No matter how I try to avoid it, I eventually end up grocery shopping at Wally World, more an experience than a place, on a Friday night.
When I pass through the automatic doors, I feel grotesquely transformed into a mama wearing undersized spandex shorts and an oversized T-shirt, who before entering stomped out a cigarette with a bedroom-slippered foot, screeching, "You kids better git yer butts over here! I said shut-up!" I always feel uneasy, like something important is missing; maybe my lipstick, or a baby dressed only in a disposable diaper.
It ain't pretty.
When that inevitable Friday night arrived, I cursed my fortunes and railed against the necessities of life. As I entered the packed parking lot, however, I resolved to make the most of things and keep my conduit open for story lines.
First thing, while grabbing dog food, I overheard a wizened woman speaking to a young lady with a newborn.
"Ooh, let me see that baby, chile" the older lady said. "That a pretty baby. How old she be?"
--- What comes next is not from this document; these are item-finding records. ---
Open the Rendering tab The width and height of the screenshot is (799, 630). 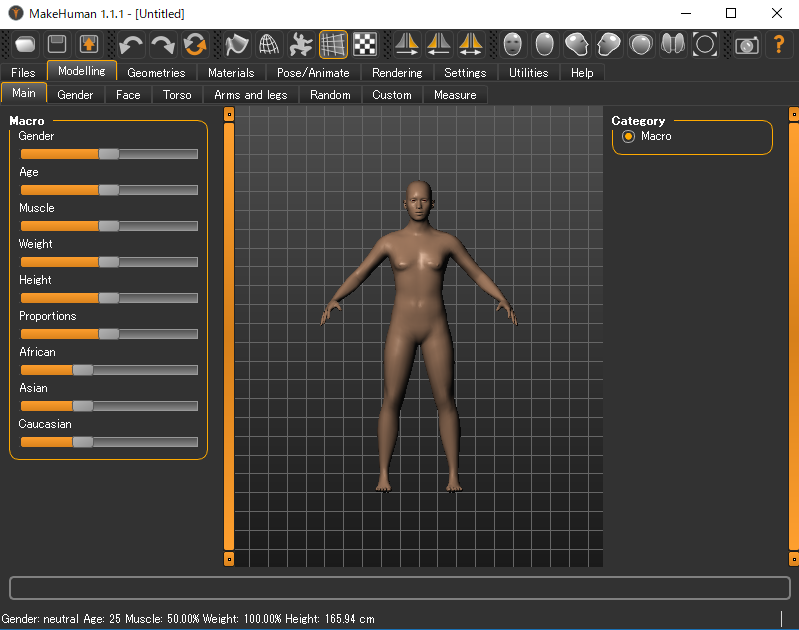(x=397, y=73)
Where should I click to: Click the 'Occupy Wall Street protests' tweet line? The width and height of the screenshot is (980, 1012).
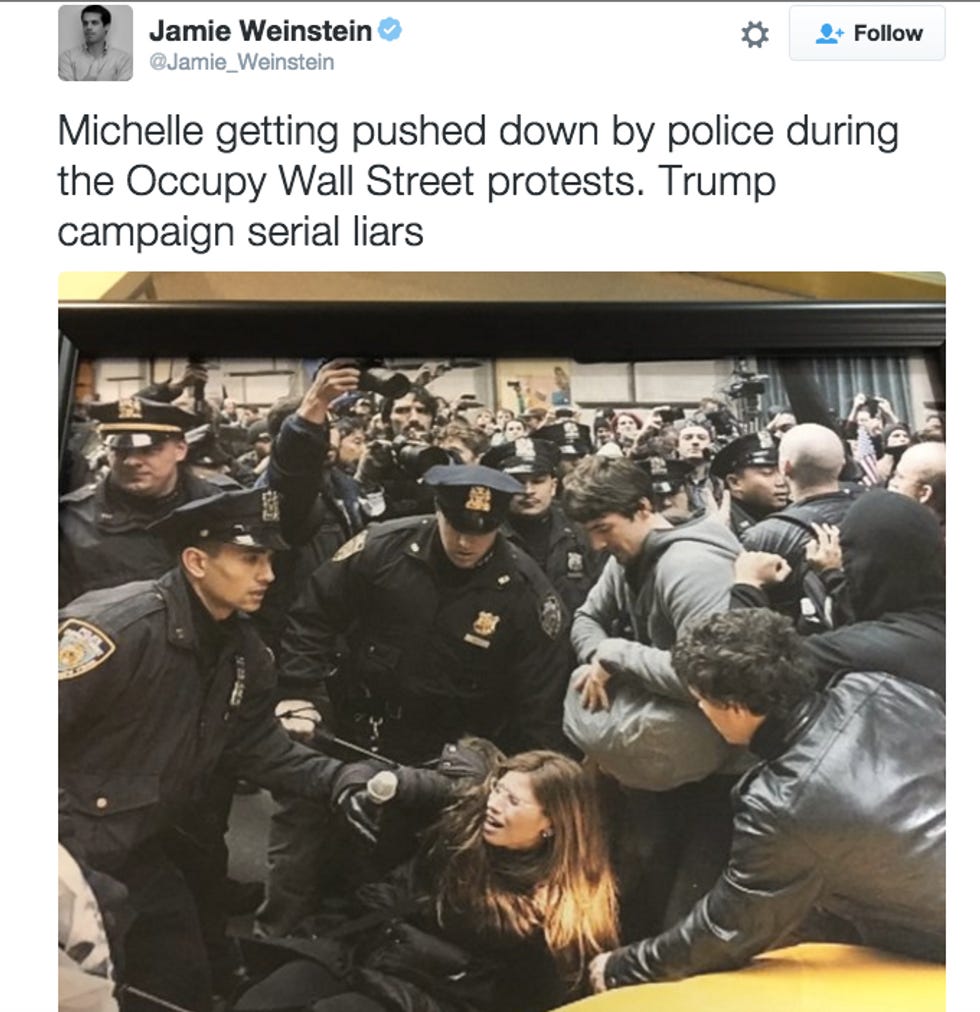coord(416,181)
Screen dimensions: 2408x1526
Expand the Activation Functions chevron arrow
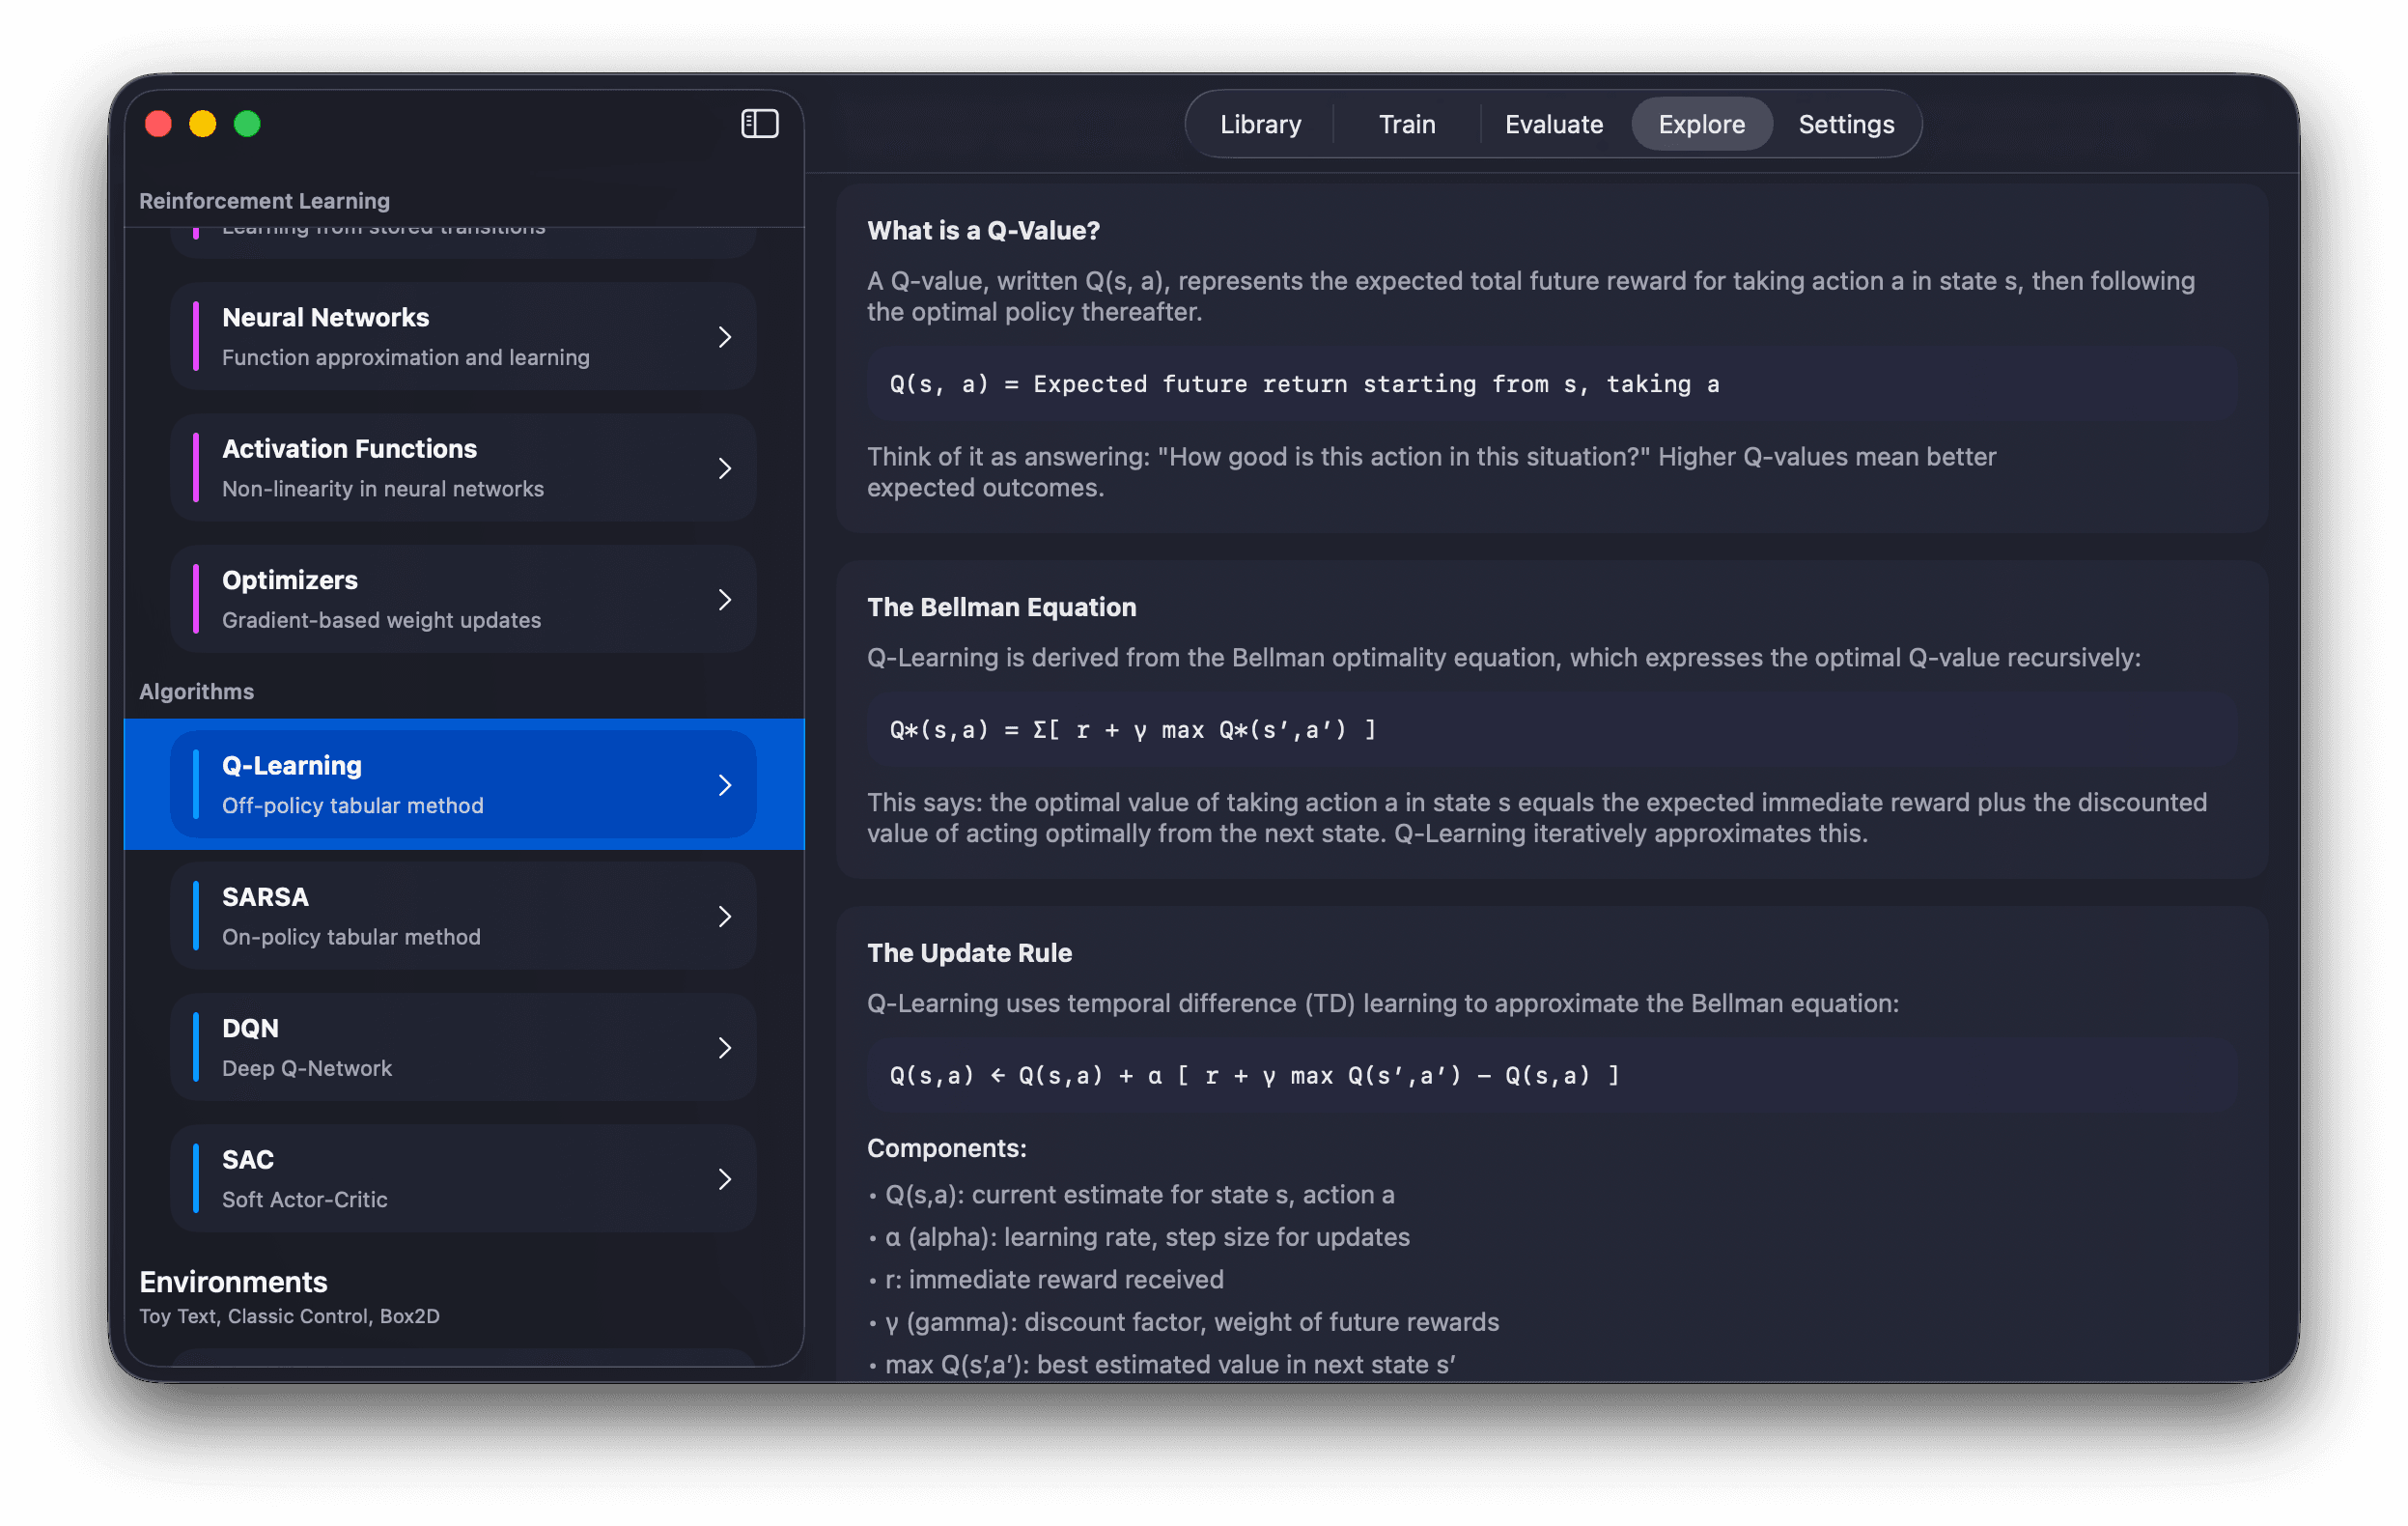725,468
"Fo weeks," replied the new mother.
"What you callin' her," the grandmotherly woman inquired.
"Shauntantaniqua, but we say Tanika."
"You can spell that?"
"As long as you can spell it, girl, you alright," said the matron.
I went to the dairy section, thinking, I bet I couldn't spell it the same way twice.
Many aisles later, believing the story well dry, I picked through produce. Two aged men sharing a grocery list approached. They weaved to and from each other gathering items. One ended up by me.
His friend drew near and exclaimed, "What are you doing?"
"The list said red apples. I'm getting apples," the man next to me gruffed.
"Those ain't apples, you old fool. You've got tomatoes in that bag."
Tickled by this exchange, I let a giggle slip, which turned the mistaken man's ire on me. "That's not funny," he growled. "I cain't see worth a dern. You laughing at the handicapped."
I blushed from the knees up and immediately steered my buggy toward the check-out lane; a bottle neck of children crying, noses running, ice cream melting, and parents giving "butt whoopins." I coached myself that if I could squeeze through that narrow passage of torment with my sensibilities and bread still intact, I could take on anything.
But broken by Wally World, I dragged my tattered sensibilities to my car and started putting flattened bread into the rear. A deep male voice from behind asked, "Ma'am, can I help you?"
Of course, being a female alone in a parking lot on a Friday night, I felt threatened. "No. I've got it," I tersely assured the young man dressed in a white oxford, black tie, and dark pants.
"Let me explain how you can spend eternity in paradise with your family," he persisted.
"What? You know how I can dodge coming here on a Friday night?" I retorted with sarcasm. Noting my resistance to his ill-conceived method of message spreading, he tucked tail.
Then, as I rounded the side of my minivan, a wiry, weathered man smoking a cigar sat on the bumper of the auto next to mine. "Yes, ma'am," he addressed me in a bluesy voice. "I jest prays for 'em all. That's right. I jest prays fer 'em all. Amen."
"That's nice," I hastily affirmed.
"C'mone back here," he invited. "I needs to talks to you."
At that juncture I decided I would not conduct anymore column research at Wally World. I best stick to bike shorts, bedroom shoes, and blending in.